Once the review was published – to very little fanfare, compared to the previous ones – mental health charities Mind and Rethink Mental Illness were quick to release statements criticising the WCA. Concerns include the assessment’s failure to take effectively into account the needs of people with mental illness, the lack of expertise in mental health issues among assessors, and the charities’ belief that Harrington’s recommendations don’t go far enough to address these issues.
Seems familiar, doesn’t it?
This is, essentially, the same argument that the charities – and many others within the mental health sector, including claimants – have been making since Harrington’s first review in 2010. Indeed, this argument goes back further, to the previous government and the introduction of the WCA. That these major charities are still making the point shows how concerns have not been addressed.
Paul Jenkins, CEO of Rethink Mental Illness, even went so far as to call for the reassessment of incapacity benefit/ESA claimants to be halted.
This again seemed familiar, and for good reason. He made the same call in September. And, back in April, Paul Farmer, chief executive of Mind, also called for reassessments to be halted. He made the call after he quit his role on the Harrington Scrutiny Panel, which was set up to oversee the work of the WCA Independent Review team, as a result of fears that the test was "still not fit for purpose."
Part of the reason for these concerns is the high number of people who have been reassessed, who then appeal against the decision made – about 40% – and half of those appeals are being upheld.
The Government didn’t listen then, and I doubt it will now. Despite the recent change of personnel at the Department for Work and Pensions, the official stance remains the same.
Indeed, new Employment Minister Mark Hoban welcomed Harrington’s findings, saying that the changes made to the WCA in the past 2 years have made it “more accurate and effective”, which is evidenced in how “the proportion of people being placed in the Support Group for ESA has more than doubled in just two years.”
I’m not sure how increasing the number of people in the Support Group correlates with the WCA being more accurate. It seems to me that it fits better with the Government’s agenda to move people off ESA and into work or, perhaps more likely, given the current economic climate, onto jobseeker’s allowance, which costs less.
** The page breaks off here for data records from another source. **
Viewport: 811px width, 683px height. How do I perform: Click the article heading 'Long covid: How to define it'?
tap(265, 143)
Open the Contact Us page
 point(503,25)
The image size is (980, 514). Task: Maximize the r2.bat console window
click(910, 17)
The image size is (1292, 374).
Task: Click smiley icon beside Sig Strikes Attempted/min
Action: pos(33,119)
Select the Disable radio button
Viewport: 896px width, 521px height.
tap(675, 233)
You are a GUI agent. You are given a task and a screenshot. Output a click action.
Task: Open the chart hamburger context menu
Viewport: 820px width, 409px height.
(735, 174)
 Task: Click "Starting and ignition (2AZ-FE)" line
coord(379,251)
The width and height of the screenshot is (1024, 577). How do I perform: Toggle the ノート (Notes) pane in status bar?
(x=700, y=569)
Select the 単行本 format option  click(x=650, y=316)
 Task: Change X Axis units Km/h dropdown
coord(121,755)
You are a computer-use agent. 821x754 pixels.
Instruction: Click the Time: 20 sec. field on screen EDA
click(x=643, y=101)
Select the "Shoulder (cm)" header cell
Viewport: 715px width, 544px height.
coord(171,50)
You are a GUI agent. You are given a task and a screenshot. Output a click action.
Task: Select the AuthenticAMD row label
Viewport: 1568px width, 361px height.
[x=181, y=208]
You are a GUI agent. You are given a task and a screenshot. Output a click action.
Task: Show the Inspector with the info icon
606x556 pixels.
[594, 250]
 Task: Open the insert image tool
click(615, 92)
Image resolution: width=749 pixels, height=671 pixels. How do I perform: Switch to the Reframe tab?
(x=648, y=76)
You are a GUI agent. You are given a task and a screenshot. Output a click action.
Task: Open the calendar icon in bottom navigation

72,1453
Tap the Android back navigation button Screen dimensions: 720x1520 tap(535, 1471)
Hoban went on to accept Harrington’s recommendations, saying: “It is in everyone’s interest to make sure the system is as fair and as accurate as possible.” He’s right, but many contend that the WCA still isn’t for people with mental health conditions, especially fluctuating ones. Until it is, mental health charities and ESA claimants alike will campaign against the WCA. Sadly, they may be campaigning for some time to come.